|Escape from L.A., 1996. Directed by John Carpenter.
Kurt Russell, Steve Buscemi, Stacy Keach, Peter Fonda, Valeria Golino, Pam
Fifteen years after the fact, well ensconsed in the era prophesied so badly in Escape from New York, we have this sequel in which director/co-producer/co-scripter John Carpenter and star/co-screenwriter/producer Kurt Russell and producer/co-screenwriter Debra Hill reuinte to do it all again. This is one of those sequels which knows that the audience goes to see sequels in the first place to see the same old movie all over again. In this respect, Escape from L.A. delivers the goods in spades because it is exactly the same movie as Escape from New York even discounting the transcontinental transplant and the niggling particulars of plot and flourishes.

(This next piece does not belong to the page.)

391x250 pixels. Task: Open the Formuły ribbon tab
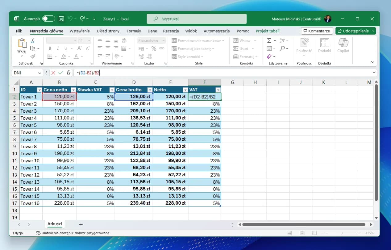tap(134, 31)
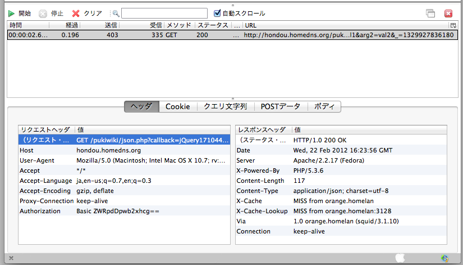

Arch-criminal Snake Plissken (Russell) is sent into the island internment camp that is now Los Angeles (post Big One) to retreive a secret weapon that has through twisted and incredible plot logic wound up on the inside--they've even dispensed with the pretense that he's going in after the president. Once again, they've injected him with an incentive to get him moving (designer virus instead of micro-explosive) and give him a time limit. In fact, every single plot turn apes the original. But more than that, it has the same feel as the original: it looks and acts like a movie with too many ideas for its meagre budget, fifteen years of technological advances in digital filmmaking and an enormous increase in budget not withstanding. It should, however be noted that the flourishes are actually better flourishes than the flourishes in Escape from New York, possibly stemming from the fact that Carpenter and company know L.A. better than they know the big apple, which makes what satire there is a little more biting and it lets Carpenter unleash his anti-Republicanism with more venom than he has ever lavished on a movie.
Russell, fifteen years more experienced, is better as an action anti-hero this time out, too, and truly loves the role--this is the most fun he has had in a movie in forever. There is also an interesting twist at the end which, inventive though it is, is strangely ambiguous--it leaves the audience feeling hollow and elated at the same time (which may or may not be a pleasant sensation depending on one's mood at the time).
In sum Escape from L.A. is equal to its predecessor, maybe even a little better, but let's think about that for a minute and put it into context. Director John Carpenter's last decade or so has been a rocky ride of big budget failures and frustrating mediocrities (including no fewer than three outright disasters in They Live, Prince of Darkness, and Village of the Damned). What does equalling Escape from New York mean in the overall picture of his career, given the fact that Escape from New York is not the equal of Halloween or Assault on Precinct 13 or The Thing? Is this the first step on the comeback trail or is it a holding action designed to stop the bleeding? Escape from L.A. doesn't find the director wanting, really, but he has been given an opportunity to salvage himself and he fails to overreach it and truly dazzle the audience. The question of whether Carpenter is burned out is here unanswered--there are sparks, lots of them, but none the sparks seem capable of striking a flame. Wither goest you now John?